## PROBLEM DETAILS
Each line below should be repeated exactly as written, with no pictures carried over.

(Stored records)
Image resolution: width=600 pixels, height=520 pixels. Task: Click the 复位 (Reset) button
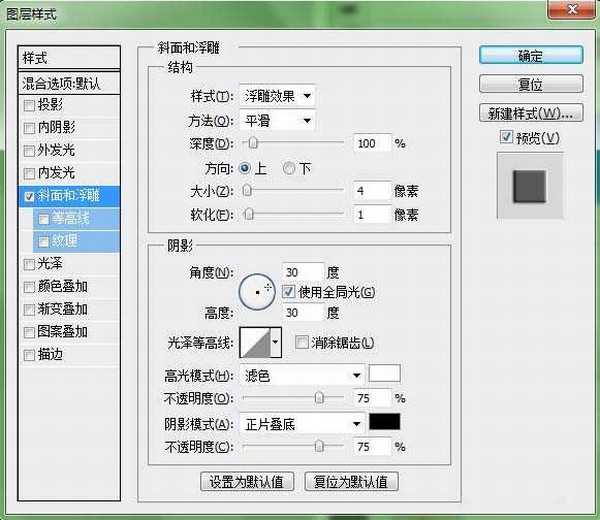tap(530, 84)
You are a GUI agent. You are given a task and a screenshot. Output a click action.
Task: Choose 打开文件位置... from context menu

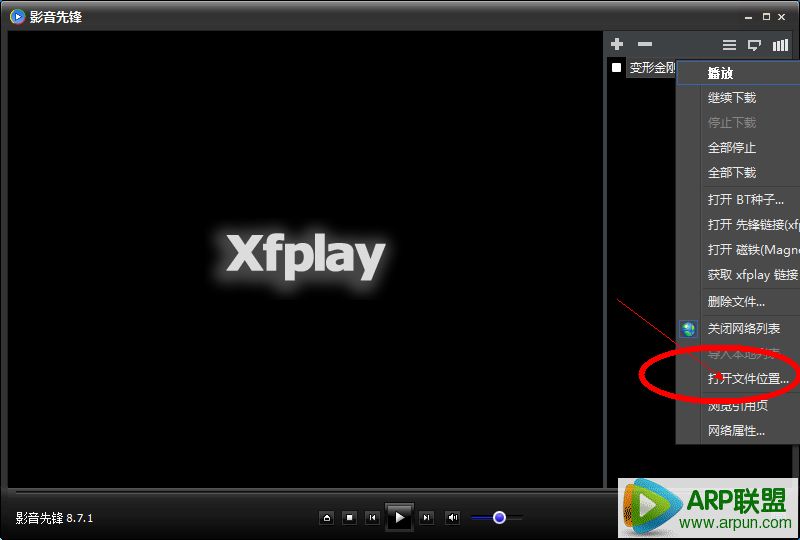(748, 379)
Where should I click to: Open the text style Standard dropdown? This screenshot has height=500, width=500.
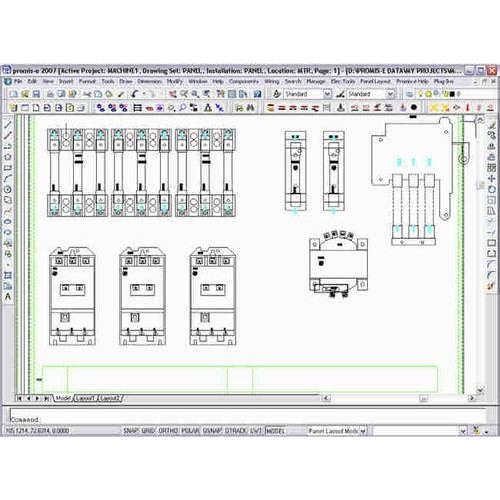308,94

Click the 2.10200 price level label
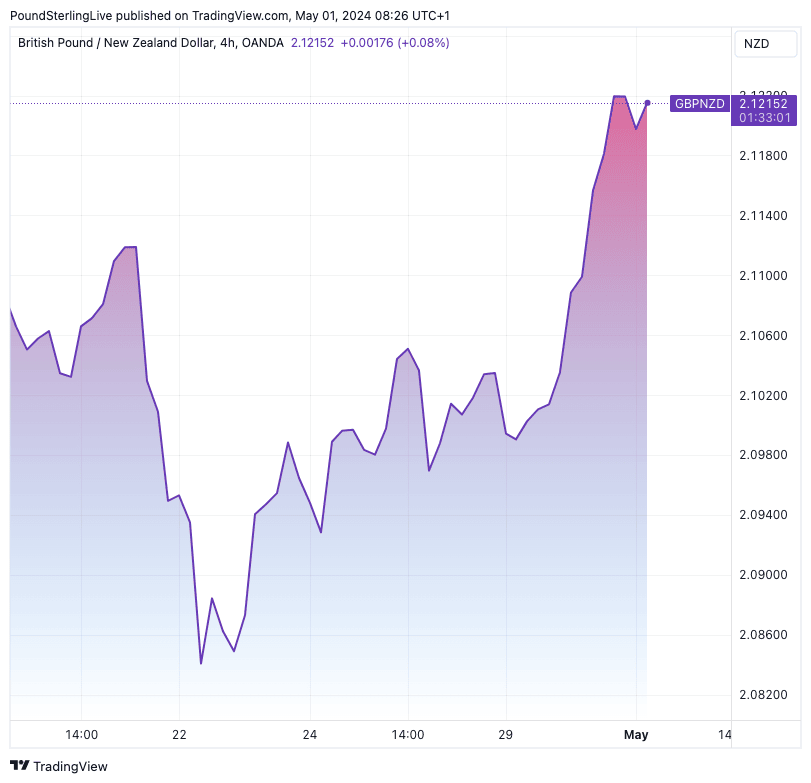pos(763,396)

## SOLUTION TO THE PROBLEM
Image resolution: width=600 pixels, height=520 pixels. Task: Click the 复位 (Reset) button
tap(530, 84)
You are a GUI agent. You are given a task and a screenshot. Output a click action.
Task: Choose 打开文件位置... from context menu

(748, 379)
Where should I click to: Open the text style Standard dropdown? This screenshot has height=500, width=500.
308,94

Click the 2.10200 price level label
pos(763,396)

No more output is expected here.